Dominic Chappell ordered to pay £9.5m into BHS pension scheme
Former BHS boss Dominic Chappell has been ordered by the Pensions Regulator to pay £9.5m into the now-defunct retailer’s pension scheme after a failed appeal.
Chappell bought BHS from Philip Green for just £1 in 2015. A year later, the department store chain went bust, causing the loss of 11,000 jobs and leaving behind a £571m pension deficit.
The Pensions Regulator said that Chappell’s acquisition of BHS, his appointment of inexperienced management and the adoption of a "speculative, sensitive and risky" turnaround plan had a detrimental effect on the pension scheme.
It also pointed to the fact that during the period between the sale and BHS’s entry into administration, a substantial amount of fees and other payments were extracted from the business and distributed to Chappell, advisers and company directors.

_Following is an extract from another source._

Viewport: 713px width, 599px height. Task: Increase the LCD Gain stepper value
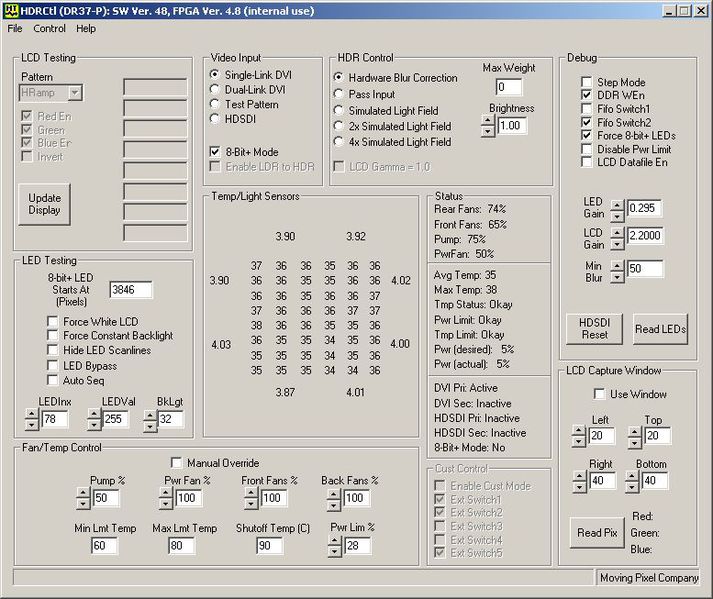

Chappell had been trying to overturn two contribution notices, first made in January 2018.
Nicola Parish, TPR’s executive director of frontline regulation, said: "We are pleased that the decision to issue two contribution notices to pay money into the BHS pension schemes stands.
"This case illustrates how TPR is willing to pursue a case through the courts to seek redress for pension savers.

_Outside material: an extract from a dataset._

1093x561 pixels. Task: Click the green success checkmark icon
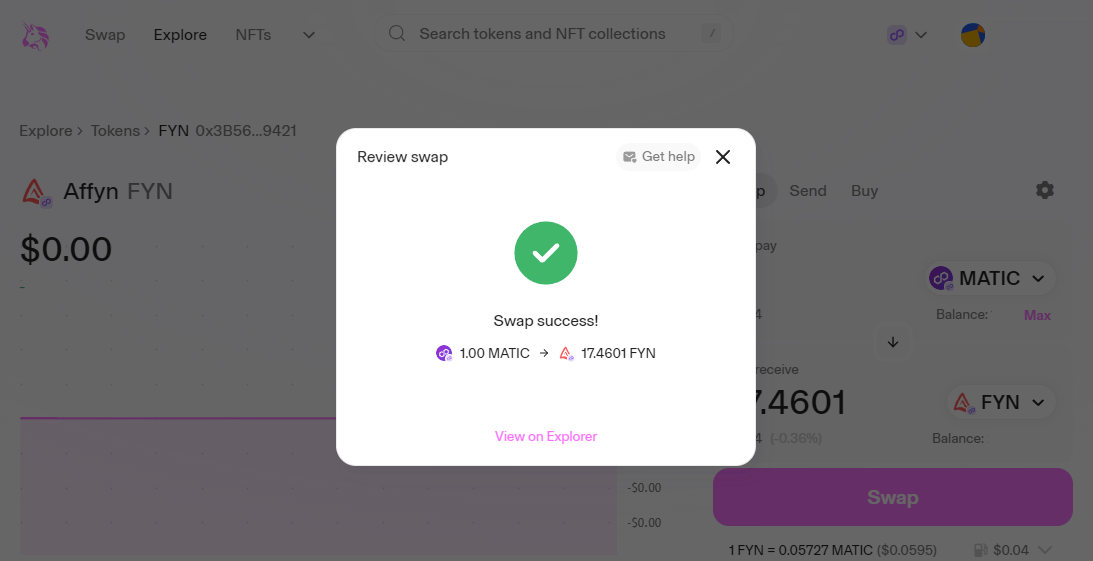coord(545,253)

"It illustrates the situations our anti-avoidance powers were designed to meet and which allow us to protect the retirement incomes that savers deserve."
Tom Selby, senior analyst at AJ Bell, said "this sorry saga is one step closer to being resolved".

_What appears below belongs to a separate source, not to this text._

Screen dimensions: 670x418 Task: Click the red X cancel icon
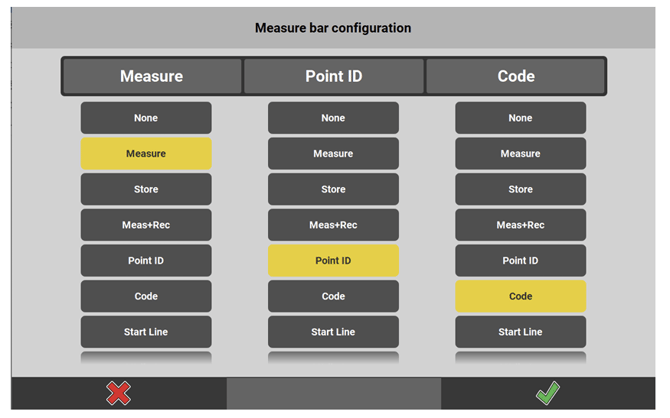(x=118, y=393)
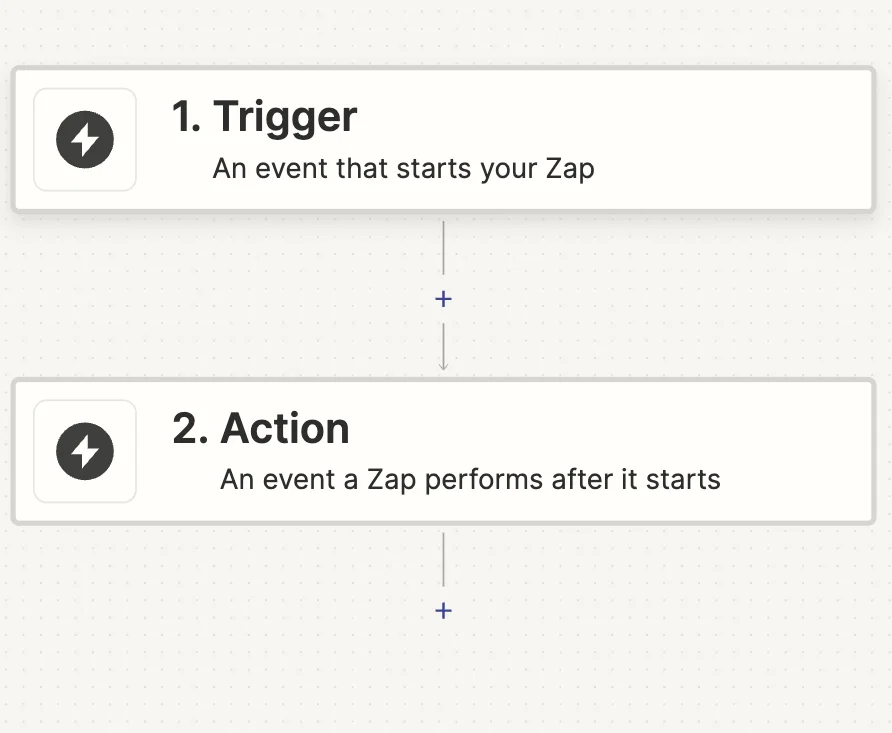
Task: Click the plus button below the Action step
Action: tap(443, 610)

"The regulator has been keen to demonstrate its teeth in pursuing both Chappell and former BHS boss Sir Philip Green to provide cash for the schemes left behind following the retailer’s collapse, and has been successful in securing hundreds of millions of pounds in total for members.
"Despite this, thousands of former BHS workers will still understandably feel aggrieved that they will receive lower pensions than they had previously been promised.
"The BHS scandal has been the main driver behind reform proposals included in the Pension Schemes Bill designed to place greater responsibility for supporting pension promises at the door of company bosses.
"In particular, the Bill beefs up fines and introduces the threat of prison sentences for those who neglect their responsibilities to members. While it is possible the extent of these powers will ultimately be tested in courts, the message to UK Plc is clear: a repeat of what happened at BHS simply will not be tolerated."